Collected data entries:
--*--

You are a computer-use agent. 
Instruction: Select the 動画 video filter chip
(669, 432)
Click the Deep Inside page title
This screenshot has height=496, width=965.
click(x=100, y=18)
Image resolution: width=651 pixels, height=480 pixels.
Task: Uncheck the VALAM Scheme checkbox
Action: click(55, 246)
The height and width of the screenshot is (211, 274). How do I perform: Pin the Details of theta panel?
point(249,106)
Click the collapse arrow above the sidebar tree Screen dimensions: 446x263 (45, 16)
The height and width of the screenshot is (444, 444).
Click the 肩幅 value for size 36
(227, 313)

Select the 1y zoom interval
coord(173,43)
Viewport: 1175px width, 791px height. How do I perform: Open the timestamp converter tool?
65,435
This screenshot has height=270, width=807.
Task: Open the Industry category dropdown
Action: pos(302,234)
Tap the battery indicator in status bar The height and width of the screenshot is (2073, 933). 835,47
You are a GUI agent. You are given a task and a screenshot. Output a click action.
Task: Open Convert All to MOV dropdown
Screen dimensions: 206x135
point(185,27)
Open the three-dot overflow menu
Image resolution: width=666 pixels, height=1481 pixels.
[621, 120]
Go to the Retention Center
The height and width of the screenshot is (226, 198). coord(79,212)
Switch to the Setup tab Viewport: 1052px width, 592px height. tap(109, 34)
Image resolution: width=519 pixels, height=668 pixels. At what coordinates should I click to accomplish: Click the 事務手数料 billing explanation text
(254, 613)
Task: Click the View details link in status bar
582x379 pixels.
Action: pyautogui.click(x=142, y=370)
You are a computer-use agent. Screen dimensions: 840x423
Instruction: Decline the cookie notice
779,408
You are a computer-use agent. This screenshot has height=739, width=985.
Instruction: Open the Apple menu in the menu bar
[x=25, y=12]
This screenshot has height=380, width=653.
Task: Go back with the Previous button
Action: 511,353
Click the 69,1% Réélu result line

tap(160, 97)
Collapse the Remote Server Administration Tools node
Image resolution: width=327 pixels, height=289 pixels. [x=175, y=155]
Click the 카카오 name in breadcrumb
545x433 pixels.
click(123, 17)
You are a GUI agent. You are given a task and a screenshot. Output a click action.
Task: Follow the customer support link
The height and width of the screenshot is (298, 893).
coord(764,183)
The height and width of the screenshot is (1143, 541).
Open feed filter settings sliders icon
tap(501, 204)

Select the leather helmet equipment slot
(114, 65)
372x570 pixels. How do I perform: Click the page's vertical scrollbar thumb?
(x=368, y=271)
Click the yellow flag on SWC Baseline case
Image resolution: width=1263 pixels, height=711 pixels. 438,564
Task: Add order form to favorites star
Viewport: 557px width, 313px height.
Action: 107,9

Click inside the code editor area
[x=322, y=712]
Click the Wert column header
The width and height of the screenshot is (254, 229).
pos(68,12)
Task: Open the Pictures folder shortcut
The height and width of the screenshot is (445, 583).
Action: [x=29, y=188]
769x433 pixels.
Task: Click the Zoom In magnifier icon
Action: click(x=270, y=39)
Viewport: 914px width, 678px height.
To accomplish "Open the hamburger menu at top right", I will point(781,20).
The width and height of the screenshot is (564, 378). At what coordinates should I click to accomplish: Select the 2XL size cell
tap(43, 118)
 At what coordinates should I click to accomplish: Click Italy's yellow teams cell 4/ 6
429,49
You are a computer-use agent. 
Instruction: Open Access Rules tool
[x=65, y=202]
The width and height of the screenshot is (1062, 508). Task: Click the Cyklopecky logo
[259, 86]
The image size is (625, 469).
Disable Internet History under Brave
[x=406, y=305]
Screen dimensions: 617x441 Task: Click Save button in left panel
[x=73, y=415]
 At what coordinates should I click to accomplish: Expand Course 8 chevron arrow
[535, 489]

--*--

## Requirement:
Starting from the first line of the records above, retype each line exactly up to and including the one that contains "Open the three-dot overflow menu", and nothing more.

## Response below:
You are a computer-use agent. 
Instruction: Select the 動画 video filter chip
(669, 432)
Click the Deep Inside page title
This screenshot has height=496, width=965.
click(x=100, y=18)
Image resolution: width=651 pixels, height=480 pixels.
Task: Uncheck the VALAM Scheme checkbox
Action: click(55, 246)
The height and width of the screenshot is (211, 274). How do I perform: Pin the Details of theta panel?
point(249,106)
Click the collapse arrow above the sidebar tree Screen dimensions: 446x263 (45, 16)
The height and width of the screenshot is (444, 444).
Click the 肩幅 value for size 36
(227, 313)

Select the 1y zoom interval
coord(173,43)
Viewport: 1175px width, 791px height. How do I perform: Open the timestamp converter tool?
65,435
This screenshot has height=270, width=807.
Task: Open the Industry category dropdown
Action: pos(302,234)
Tap the battery indicator in status bar The height and width of the screenshot is (2073, 933). 835,47
You are a GUI agent. You are given a task and a screenshot. Output a click action.
Task: Open Convert All to MOV dropdown
Screen dimensions: 206x135
point(185,27)
Open the three-dot overflow menu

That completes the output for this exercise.